Despite the importance of safely managing chronic pain and opioid prescribing, PCPs identified a lack of resources to inform conversations about choices for chronic pain management and making decisions on long-term opioid use. Research developing conversation aids are urgently needed to help guide decisions on chronic pain and long-term opioid therapy for older adults.29,30 In Australia and the Netherlands, new educational materials, including opioid deprescribing practice guidelines targeting clinicians31,32 and materials targeting older adults,33 are being developed. If those interventions are successful, efforts to study the feasibility of implementing and tailoring them to US populations will be needed.

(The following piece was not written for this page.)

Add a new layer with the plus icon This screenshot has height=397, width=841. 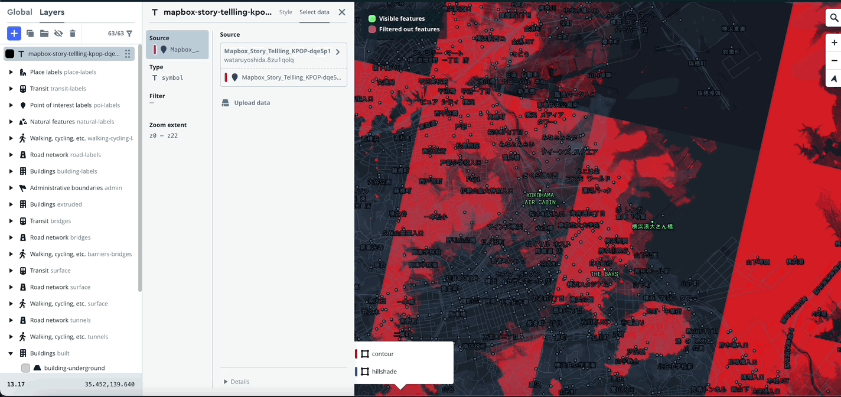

Our findings indicate that barriers related to time are likely to require health system changes and investment. The CDC guideline28 advises following up at least monthly when patients are tapering opioids, a suggestion which PCPs in our study agreed with but identified as impractical. Pharmacist-led models have demonstrated promise for other deprescribing interventions, but these models may be more challenging for opioids given the importance placed on existing relationships. In a promising development, in 2023, Medicare released new monthly bundled payment codes for managing chronic pain,34 which has the potential to spur the greater time spent on developing a long-term care relationship needed to support safe and patient-centered pain management, including conversations on opioid prescribing and deprescribing.
Limitations
There are limitations to our study. The study took place in a single academic medical center, and the results may not be generalizable to other settings (eg, rural, private practice, or other regions). While we attempted to capture a diversity of perspectives, our study was not designed to compare subgroups.
Conclusions
The findings of this qualitative study suggested that PCPs and older adults viewed opioid use as an effective last resort for treating chronic pain and expressed discordant views on the risks of opioids and reasons opioid deprescribing is often unsuccessful. Safely reducing opioid use among older adults with chronic pain is likely to require the development of materials to foster more informed conversations on the benefits and harms of opioids as well as payment and policy interventions to support the time and teams needed for deprescribing opioids.